The 200-series Sonata devices can encode inputs from “any type of video source,” including DVD players, camcorders, or other sources, Wallin said. I/O ports on the 200-series devices include component, composite, s-video, and Ethernet. The 200-series devices are also available with hard drives and DVR (digital video recording) capabilities.

The 100-series Sonata STBs support the 720p (progressive scan) high-definition standard, while the 200-series devices add support for 1080i (interlaced).

The Sonata 120, 200, and 200W feature a proprietary ASIC said to provide “real-time image enhancement.” CEO Peter Guest explains, “It improves the clarity of video delivered over broadband networks, such as the typical 5mbps IP-TV network. The improvement is very noticeable in high-definition.”

Additional features include:

  • NTSC/PAL or High Definition
  • H.264, Windows Media Video (VC-1), or MPEG-2
  • USB 2.0 interface — connects to external USB devices
  • Ethernet — works over any broadband IP network
  • Smartcard support

Fast product development cycles

Visioneering was able to develop its Sonata product line in only six weeks, exclusive of production, according to Guest and Wallin. Wallin explains, “It takes about two weeks to get to the first prototype board. That includes defining your product, defining the schematics, and doing your layout. In parallel, you can do most software development on TI's EVM [evaluation module]. The EVM comes with software, source code, codecs, smartcard support, flash memory, and all the I/O for any kind of project you'd ever want to do. So all told, it takes 4-6 weeks to actually complete a product.”

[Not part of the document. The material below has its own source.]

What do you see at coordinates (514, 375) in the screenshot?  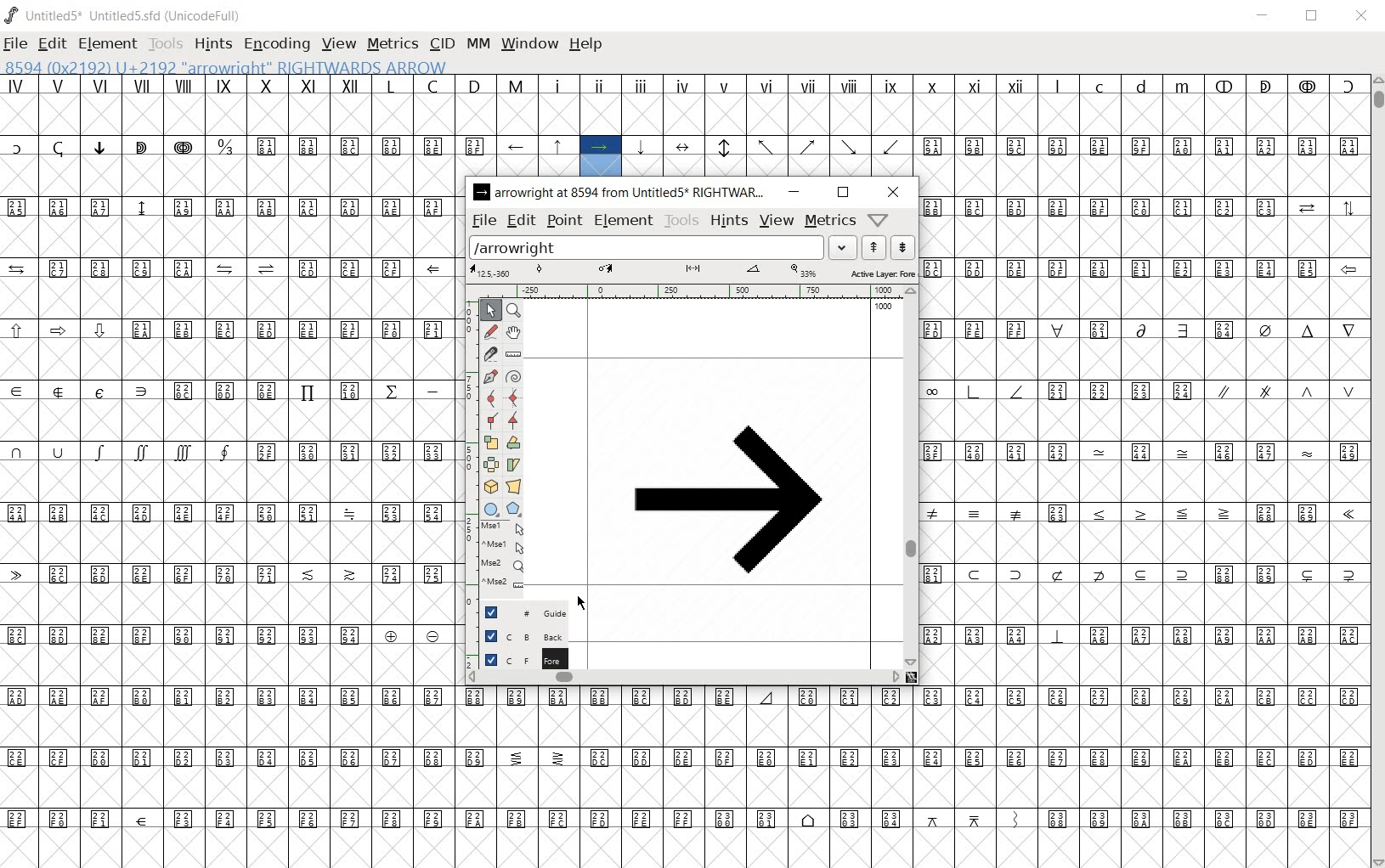 I see `change whether spiro is active or not` at bounding box center [514, 375].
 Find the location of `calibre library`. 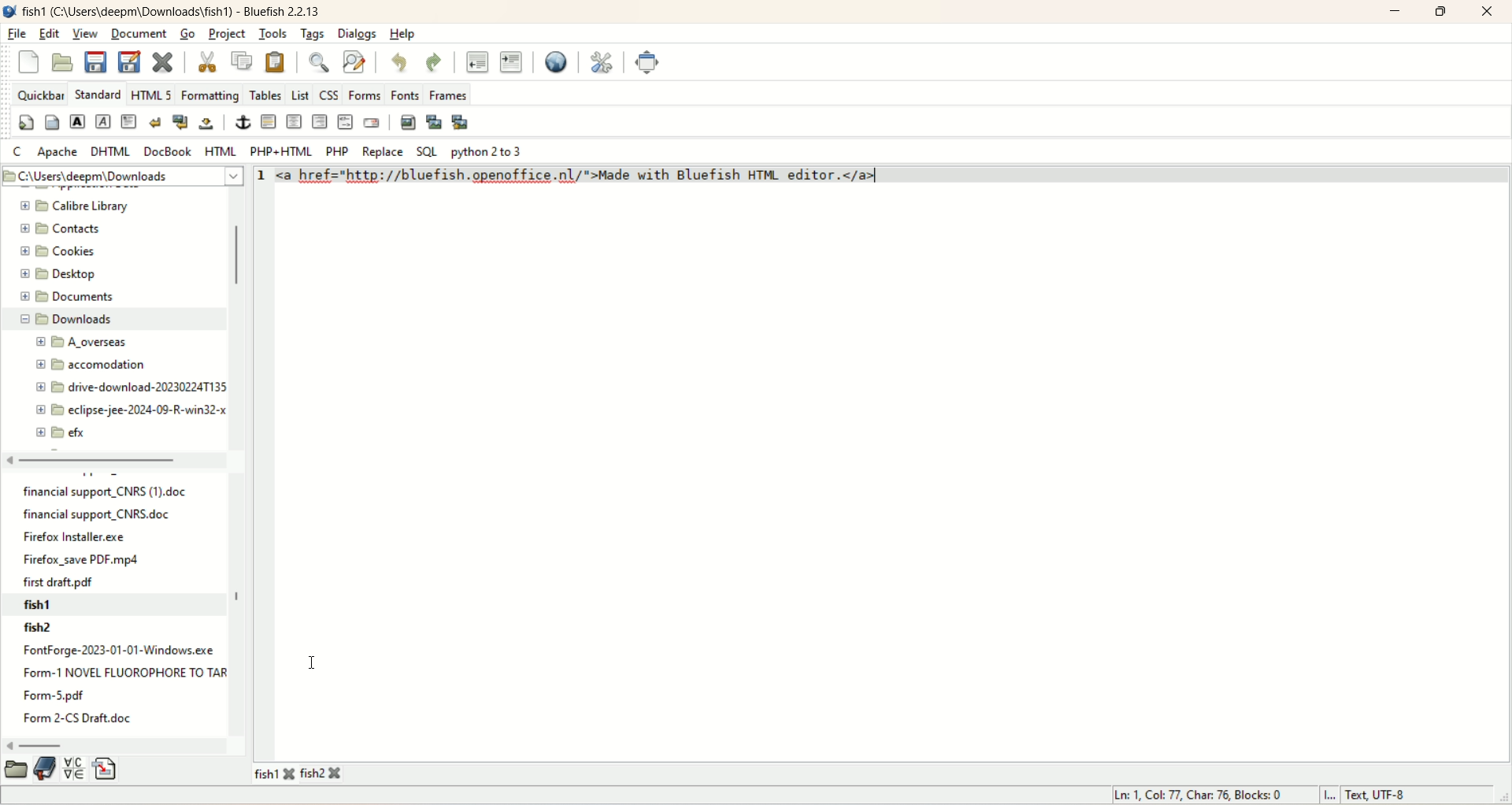

calibre library is located at coordinates (80, 206).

Along with TI's DaVinci EVM, Wallin credit's TI's Code Composer 3.2 IDE, which he says was released mainly to add DaVinci support.

The Sonata STBs run MontaVista Linux. However, Wallin notes that Visioneering received Linux support through TI, rather than directly from MontaVista. TI announced earlier this month that it was selling and supporting MontaVista Linux directly, through an OEM agreement with MontaVista.

When TI first announced DaVinci, it called the products “the industry's first integrated portfolio” of hardware, software, and tools targeting specific market applications. It promised that “software frameworks” would help speed development, and shield system designers from the inner workings of the multiprocessing SoC.

Visioneering also offers a Linux/DaVinci-based “Crystal-i MVS” DVR device targeting mobile applications such as police cars. Additionally, it offers several simple video encoding devices that do not use embedded OSes.


The Sonata STBs are expected to reach customers in 4-6 weeks, priced between $100 and $170 in volume, depending on options. They will not be marketed directly to consumers, but instead will be bundled with service plans from network operators, ISPs, and content providers.